Zombie from The Walking Dead
AMC’s The Walking Dead

It is ultimately this notion of an apocalypse of some kind — the “zombie apocalypse” as the phrase has become popularly known, where man fights his fellow man and zombies alike — that has become cemented in popular culture, prompting everyone from the CDC to Miami news anchors to adopt the phrase. But it is in the word apocalypse that we can possibly find the black heart of the condition called kinemortophobia. It is not necessarily a fear of death. We all die, and the fear of death has been with us since the dawn of time. Instead, it’s the fear of losing one’s identity to the zombie. A loss of dignity. Being able to live well and to die well. Not in a pile of clawing hands and gnashing teeth.

Is it something even simpler? The fear that comes with all monsters? The fear of The Other? No, profound though the fear of the outré is, this goes deeper. Especially when so many monsters have been humanized to become the stuff of soap operas. Romantic vampires and sensitive werewolves. Tortured souls that lament their power over others. The zombie knows nothing of this, because the zombie knows nothing.

We look at the vampire and think therein lies the attractive power of  possessing another through the blood and its seduction.

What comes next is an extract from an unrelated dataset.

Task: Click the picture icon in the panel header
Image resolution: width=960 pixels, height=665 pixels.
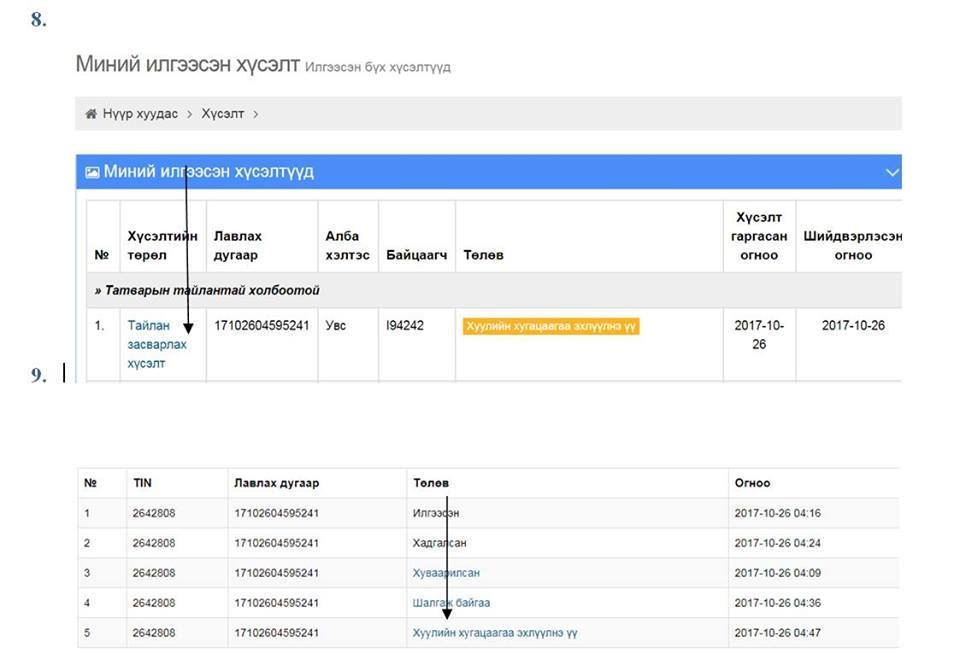Action: pyautogui.click(x=92, y=172)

We behold the beast that is the werewolf, and envy its sheer power and freedom from social norms. We can even sympathize with a spectral entity, a ghost traveling dimensions in an attempt to communicate. Each of these has humanity.

But a zombie? A zombie is the flesh and blood and bone and muscle that are the leftovers of every body. What remains when the soul has gone. A reminder that we are bags of meat.

Zombies move towards us for reasons we do not know in numbers we can’t possible count to do things to us too horrible to imagine.

Zombies are an unstoppable force of nature, ready to wipe us from the planet, taking from us the very humanity we would learn to truly cherish in the moments before the bleak inevitability of our situation becomes clear: that death comes to all — some more violently than others.

 

 

I’d like to acknowledge Tom Hutchinson and Roy Pickard’s HORRORS for the title “The Dead Will Not Lie Down,” the third chapter in their History of Horror Movies from 1983 — one of a small handful of treasures that introduced me to the wonderful world of horror movies.